Academic term from spatial databases (like PostGIS for geographic data).
Summary
What we learned:
- Spatial join uses multiple simple indexes instead of one complex index
- Each index stores one property type using simple LWW
- Properties are combined at query time by finding overlaps
- Simpler inserts, slightly more complex queries
The tradeoff:
- ✅ Pro: Simple inserts (no merge logic), less storage per index
- ✅ Pro: Properties updated independently (changing background doesn't touch font colors)
- ❌ Con: Query requires joining multiple indexes
When to use this:
- ✅ Multiple independent properties (background, font, borders)
- ✅ Properties updated separately (user changes background, later changes font)
- ✅ Inserts more frequent than queries (batch edits, render once)
- ✅ Google Sheets batch API (separate request types per property)
Comparison table:
| Approach | Insert | Query | Storage (example) | Best for |
|---|---|---|---|---|
| LWW (Part 1) | Simple | Simple | 2 ranges | Single property only |
| Shallow Merge (Part 2) | Complex | Simple | 4 ranges | Properties always together |
| Spatial Join (Part 3) | Simple | Join | 3 ranges (across 2 indexes) | Independent properties |
What's Next?
You've now seen all three approaches!

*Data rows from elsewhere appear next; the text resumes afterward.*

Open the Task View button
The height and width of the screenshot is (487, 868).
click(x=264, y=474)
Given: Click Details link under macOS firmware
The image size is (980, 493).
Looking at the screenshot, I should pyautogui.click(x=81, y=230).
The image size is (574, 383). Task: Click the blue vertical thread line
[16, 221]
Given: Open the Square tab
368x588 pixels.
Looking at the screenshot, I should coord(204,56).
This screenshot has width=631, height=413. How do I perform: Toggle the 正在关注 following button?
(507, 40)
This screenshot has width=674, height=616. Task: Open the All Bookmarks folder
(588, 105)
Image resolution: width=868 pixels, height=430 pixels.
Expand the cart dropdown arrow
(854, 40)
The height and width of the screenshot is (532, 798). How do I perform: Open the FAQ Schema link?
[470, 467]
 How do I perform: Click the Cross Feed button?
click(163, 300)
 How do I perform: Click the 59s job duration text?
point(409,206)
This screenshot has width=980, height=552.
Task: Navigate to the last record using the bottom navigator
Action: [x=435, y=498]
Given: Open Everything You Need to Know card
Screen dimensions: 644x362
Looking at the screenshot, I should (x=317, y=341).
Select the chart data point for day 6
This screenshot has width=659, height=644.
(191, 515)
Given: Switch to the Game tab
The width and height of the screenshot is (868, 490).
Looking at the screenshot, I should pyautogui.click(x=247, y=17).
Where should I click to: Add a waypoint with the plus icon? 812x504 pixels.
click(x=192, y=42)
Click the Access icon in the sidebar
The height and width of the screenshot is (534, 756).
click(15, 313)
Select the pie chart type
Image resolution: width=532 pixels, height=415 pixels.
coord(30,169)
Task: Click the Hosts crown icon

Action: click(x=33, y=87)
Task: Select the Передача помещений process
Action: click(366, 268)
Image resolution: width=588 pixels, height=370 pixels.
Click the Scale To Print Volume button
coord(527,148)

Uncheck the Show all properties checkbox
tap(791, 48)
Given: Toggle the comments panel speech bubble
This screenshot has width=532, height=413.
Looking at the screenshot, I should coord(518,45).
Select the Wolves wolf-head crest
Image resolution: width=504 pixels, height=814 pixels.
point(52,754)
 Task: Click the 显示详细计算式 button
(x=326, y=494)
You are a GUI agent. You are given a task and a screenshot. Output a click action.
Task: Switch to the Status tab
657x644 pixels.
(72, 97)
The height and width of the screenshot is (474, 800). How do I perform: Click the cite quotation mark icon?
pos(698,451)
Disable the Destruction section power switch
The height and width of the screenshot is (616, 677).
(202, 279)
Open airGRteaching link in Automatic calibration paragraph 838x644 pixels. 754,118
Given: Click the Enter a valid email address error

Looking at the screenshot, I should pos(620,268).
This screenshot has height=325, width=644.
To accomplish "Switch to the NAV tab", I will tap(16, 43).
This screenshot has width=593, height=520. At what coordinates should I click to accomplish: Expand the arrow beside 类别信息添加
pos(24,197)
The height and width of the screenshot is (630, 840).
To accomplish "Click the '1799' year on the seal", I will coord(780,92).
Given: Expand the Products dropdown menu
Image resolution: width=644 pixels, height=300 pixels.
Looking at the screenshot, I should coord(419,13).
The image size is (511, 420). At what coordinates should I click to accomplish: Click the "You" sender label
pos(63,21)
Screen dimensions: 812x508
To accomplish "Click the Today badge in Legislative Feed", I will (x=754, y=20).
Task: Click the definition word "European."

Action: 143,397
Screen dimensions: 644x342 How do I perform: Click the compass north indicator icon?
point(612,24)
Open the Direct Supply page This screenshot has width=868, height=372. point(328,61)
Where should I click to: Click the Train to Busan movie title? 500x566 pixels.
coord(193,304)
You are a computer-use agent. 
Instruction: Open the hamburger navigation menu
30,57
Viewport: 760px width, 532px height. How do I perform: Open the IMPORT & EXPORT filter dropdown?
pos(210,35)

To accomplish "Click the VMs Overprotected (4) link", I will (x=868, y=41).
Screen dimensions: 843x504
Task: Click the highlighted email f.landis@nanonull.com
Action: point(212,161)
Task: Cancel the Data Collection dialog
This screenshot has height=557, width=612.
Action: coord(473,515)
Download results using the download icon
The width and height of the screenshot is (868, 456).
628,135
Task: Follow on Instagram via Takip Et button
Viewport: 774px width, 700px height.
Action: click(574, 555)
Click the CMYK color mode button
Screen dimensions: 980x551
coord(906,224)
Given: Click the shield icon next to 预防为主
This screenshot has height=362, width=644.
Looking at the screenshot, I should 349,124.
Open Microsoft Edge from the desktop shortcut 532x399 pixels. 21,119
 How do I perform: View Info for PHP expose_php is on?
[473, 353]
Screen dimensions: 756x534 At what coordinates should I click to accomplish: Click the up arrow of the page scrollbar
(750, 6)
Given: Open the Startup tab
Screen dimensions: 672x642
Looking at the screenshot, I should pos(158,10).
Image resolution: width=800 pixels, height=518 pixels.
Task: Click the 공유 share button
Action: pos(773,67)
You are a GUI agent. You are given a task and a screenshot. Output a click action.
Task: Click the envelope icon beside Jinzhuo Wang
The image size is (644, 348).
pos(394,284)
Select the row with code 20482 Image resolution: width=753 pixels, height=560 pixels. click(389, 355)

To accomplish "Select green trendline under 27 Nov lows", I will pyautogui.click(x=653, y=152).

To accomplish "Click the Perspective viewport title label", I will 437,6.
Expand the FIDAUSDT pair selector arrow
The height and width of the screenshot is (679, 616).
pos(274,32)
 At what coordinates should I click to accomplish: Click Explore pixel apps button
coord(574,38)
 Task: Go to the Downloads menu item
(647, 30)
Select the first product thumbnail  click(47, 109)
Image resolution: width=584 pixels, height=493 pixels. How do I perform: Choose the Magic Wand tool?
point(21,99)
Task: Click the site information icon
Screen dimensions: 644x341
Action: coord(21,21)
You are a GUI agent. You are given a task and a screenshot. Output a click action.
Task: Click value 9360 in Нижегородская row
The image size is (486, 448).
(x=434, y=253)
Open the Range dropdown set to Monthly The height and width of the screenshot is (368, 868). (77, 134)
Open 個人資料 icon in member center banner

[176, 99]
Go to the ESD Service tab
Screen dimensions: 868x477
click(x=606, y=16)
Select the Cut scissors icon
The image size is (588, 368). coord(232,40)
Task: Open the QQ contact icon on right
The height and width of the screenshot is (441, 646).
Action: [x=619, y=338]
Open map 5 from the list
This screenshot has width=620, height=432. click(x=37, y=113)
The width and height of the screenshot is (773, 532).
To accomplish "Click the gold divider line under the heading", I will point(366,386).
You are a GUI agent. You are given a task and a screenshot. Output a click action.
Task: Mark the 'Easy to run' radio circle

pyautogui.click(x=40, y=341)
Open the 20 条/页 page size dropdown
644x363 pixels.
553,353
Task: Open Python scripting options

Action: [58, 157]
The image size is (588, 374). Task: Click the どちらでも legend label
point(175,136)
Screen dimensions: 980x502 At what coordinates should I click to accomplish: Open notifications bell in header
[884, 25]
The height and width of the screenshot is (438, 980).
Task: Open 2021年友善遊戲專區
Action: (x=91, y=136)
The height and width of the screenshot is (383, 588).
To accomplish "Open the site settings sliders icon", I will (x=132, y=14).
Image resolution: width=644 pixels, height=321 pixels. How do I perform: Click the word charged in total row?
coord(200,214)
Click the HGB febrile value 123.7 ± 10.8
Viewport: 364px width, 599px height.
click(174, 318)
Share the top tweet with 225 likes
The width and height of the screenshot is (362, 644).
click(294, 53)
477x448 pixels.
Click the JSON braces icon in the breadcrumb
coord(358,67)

Each has different tradeoffs:
- Part 1 (LWW): Use when you only have one property (like cell values)
- Part 2 (Shallow Merge): Use when properties are always updated together
- Part 3 (Spatial Join): Use when properties are updated independently
For real-world spreadsheet systems (like Google Sheets), Spatial Join is often the best choice because:
- Users edit different properties at different times
- API has separate request types for each property
- Insert performance matters more than query performance
This is a standard technique in spatial databases and GIS systems!